WHAT IS EXPECTED:
What you write should match, word for word, the lines from the one containing "Click 접수번호 value 20190530-38574" through the end of the data, with no pictures.

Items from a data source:
#####

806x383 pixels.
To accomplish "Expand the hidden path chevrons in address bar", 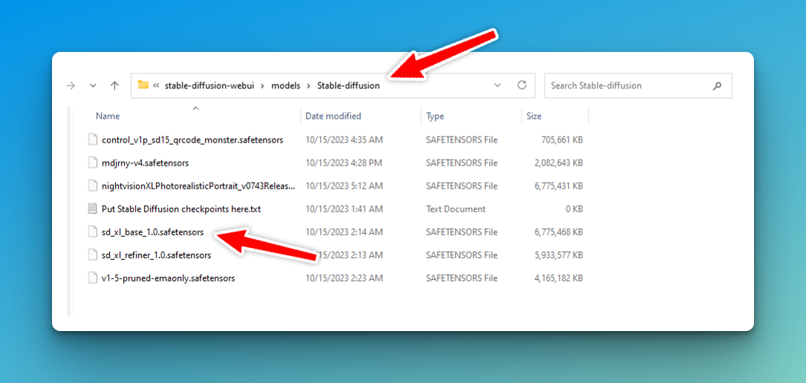I will pos(157,85).
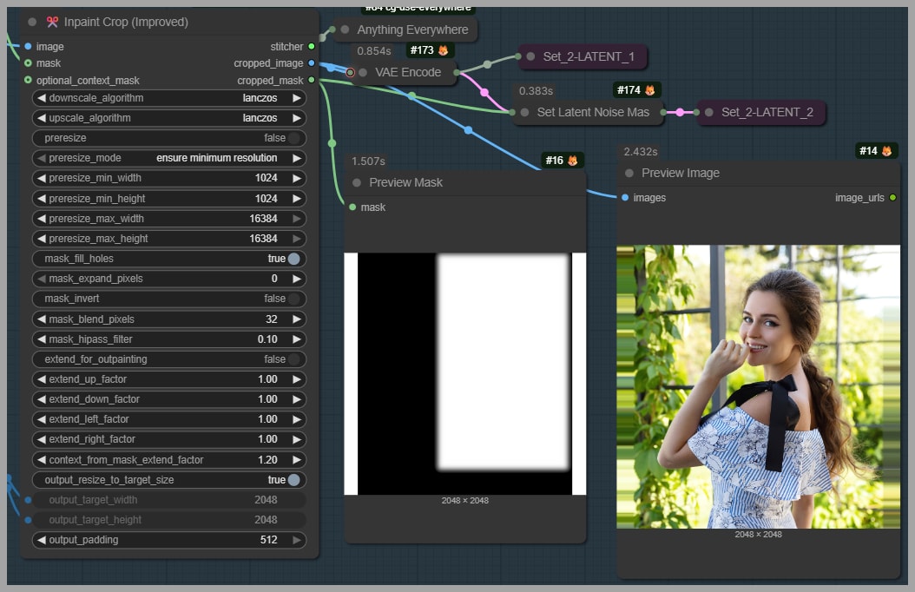The image size is (915, 592).
Task: Decrease context_from_mask_extend_factor with left arrow
Action: tap(40, 460)
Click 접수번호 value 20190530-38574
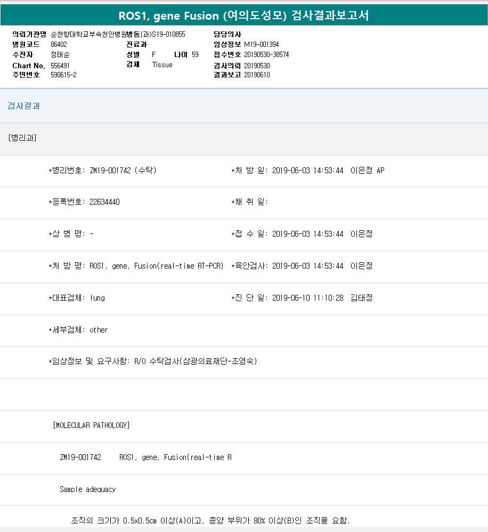 266,54
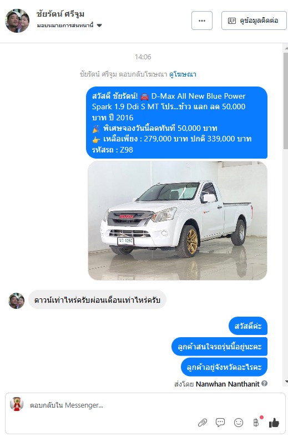Click the chat scrollbar down arrow
The width and height of the screenshot is (288, 437).
pyautogui.click(x=286, y=382)
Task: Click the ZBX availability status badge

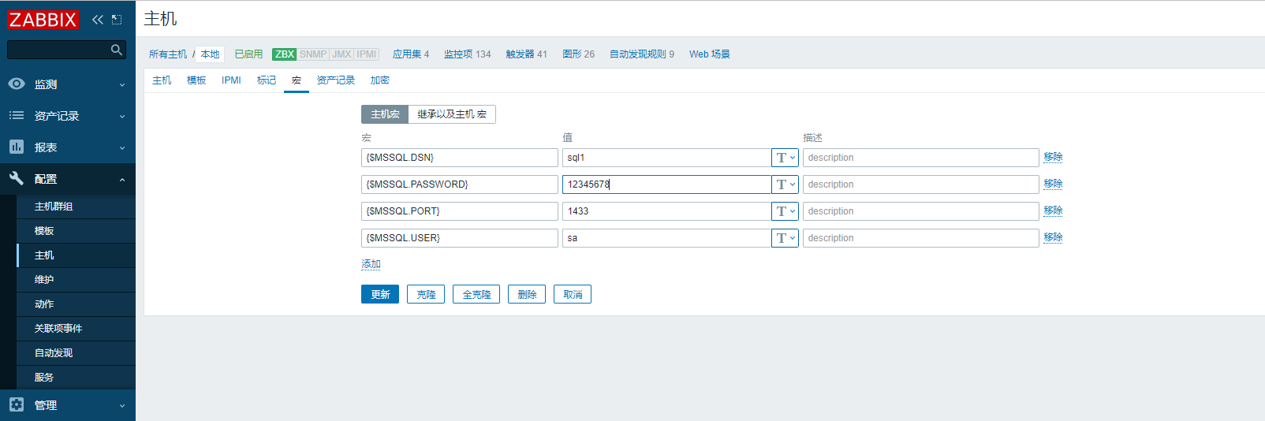Action: (x=284, y=54)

#####

EXERCISE SOLUTION:
Click 접수번호 value 20190530-38574
 266,54
Click the chat scrollbar down arrow
The width and height of the screenshot is (288, 437).
pyautogui.click(x=286, y=382)
Task: Click the ZBX availability status badge

Action: (x=284, y=54)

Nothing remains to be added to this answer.